For interferon beta-1a, no other large trials exist. With 4 000 patients, the rate ratio for death in the Solidarity trial was 1.16 (95% CI, 0.96 to 1.39), or 1.12 (95% CI, 0.83 to 1.51) without lopinavir co-administration; these findings suggest no mortality reduction. Subcutaneous and intravenous interferon have different pharmacokinetic characteristics,18,19 and glucocorticoids could affect interferon signaling,20,21 but the clinical relevance of both issues is unclear. Most interferon was administered subcutaneously, because intravenous interferon was used only in patients receiving high-flow oxygen or ventilation, and distribution of it began only in late May, just before strong evidence emerged of glucocorticoid efficacy in such patients.

Hence, few patients received intravenous interferon without a glucocorticoid.

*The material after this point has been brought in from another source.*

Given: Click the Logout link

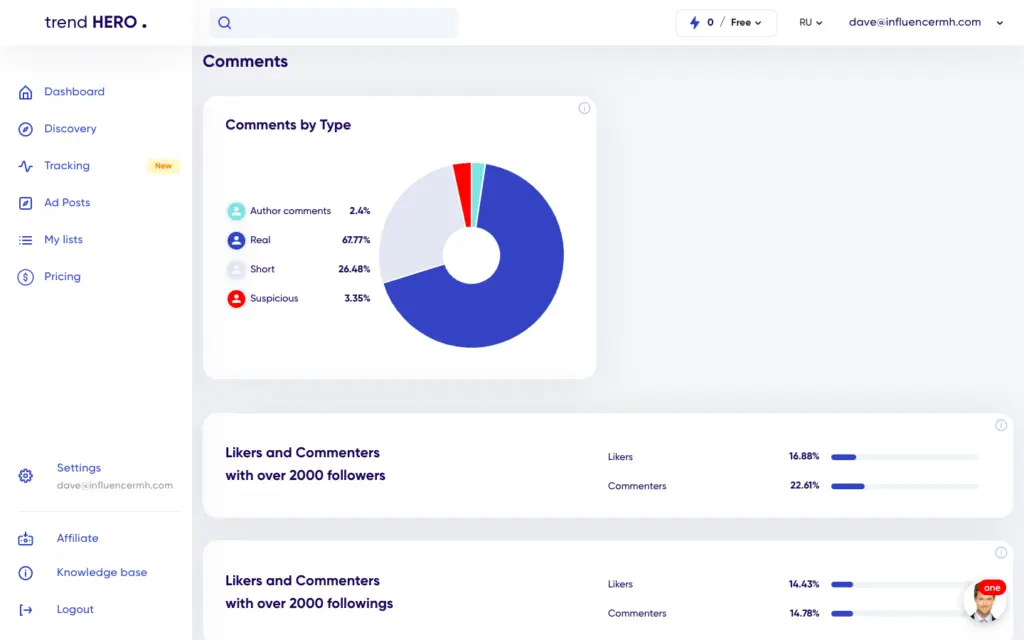Looking at the screenshot, I should [75, 610].
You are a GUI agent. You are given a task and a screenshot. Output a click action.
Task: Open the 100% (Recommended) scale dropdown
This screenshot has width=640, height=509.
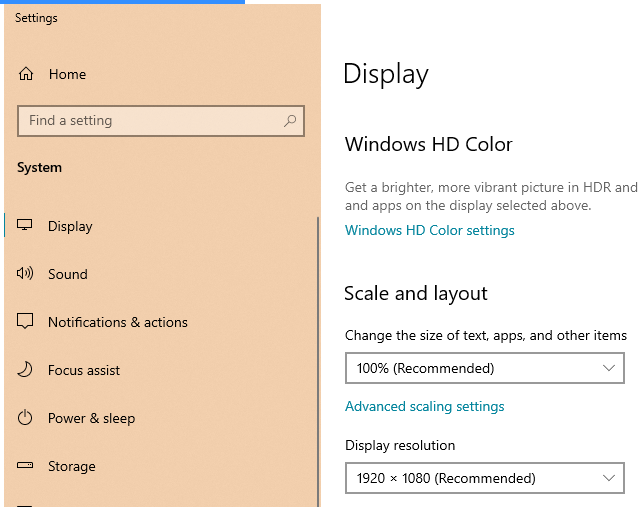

Approximately half the patients who were assigned to interferon (and half their controls) received corticosteroids, but the rate ratio for death with interferon as compared with its control seemed unaffected by glucocorticoid use. Randomization to interferon was discontinued on October 16, but other trials continue.

A report that nebulized interferon beta-1a might be effective involved only approximately

100 patients with Covid-19 (ClinicalTrials.gov number, NCT04385095), but the ongoing placebo-controlled ACTT-3 of subcutaneous interferon beta-1a aims to involve 1000 patients (NCT04492475), with examination of time to recovery.